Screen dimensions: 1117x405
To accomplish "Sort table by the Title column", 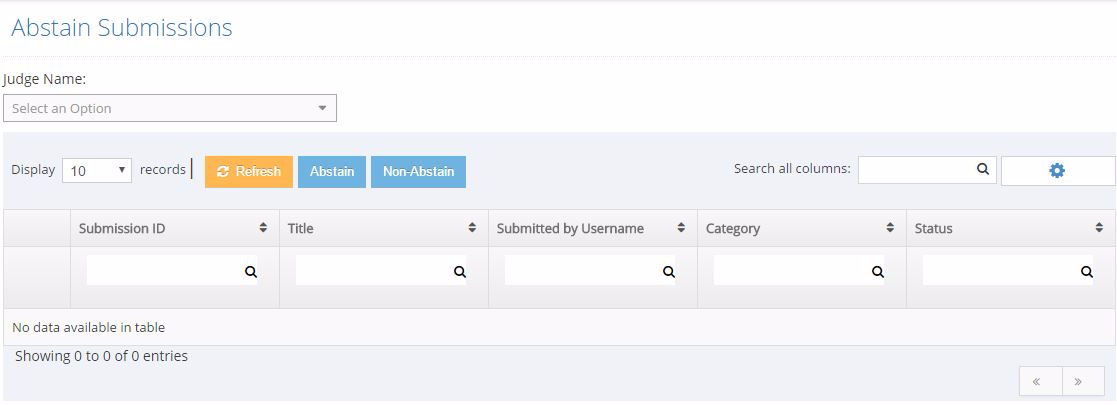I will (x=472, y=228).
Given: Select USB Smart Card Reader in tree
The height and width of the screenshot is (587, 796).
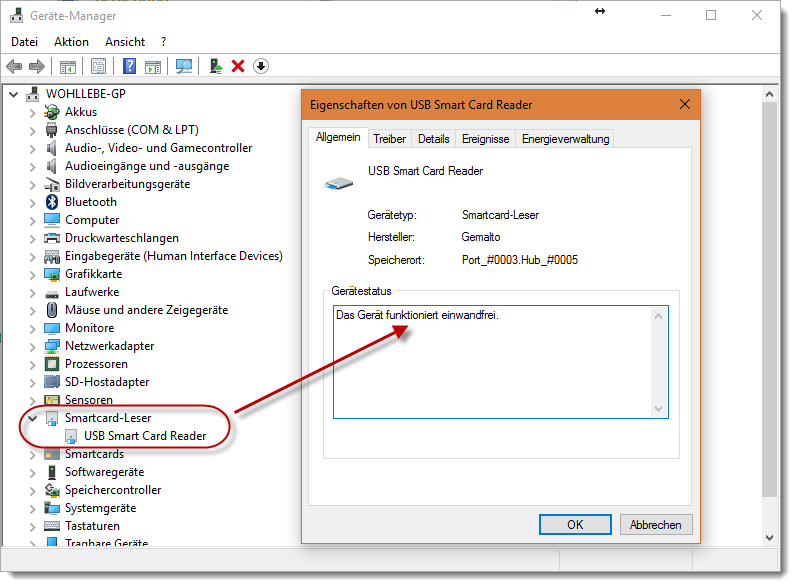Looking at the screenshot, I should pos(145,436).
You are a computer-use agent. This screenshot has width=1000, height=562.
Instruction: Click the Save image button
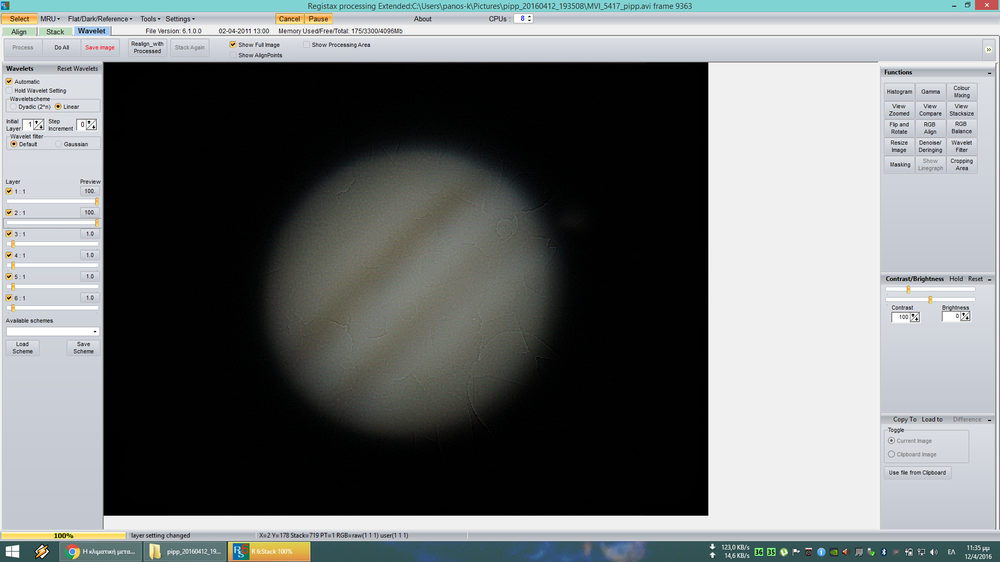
****************
## EXERCISE OBJECTIVE
Restate word for word, and only, the lines from the line that contains "The height and" through the end of the data, both included; pictures are not part of the copy.

## YOUR RESPONSE
The height and width of the screenshot is (587, 796).
Looking at the screenshot, I should pos(145,436).
You are a computer-use agent. This screenshot has width=1000, height=562.
Instruction: Click the Save image button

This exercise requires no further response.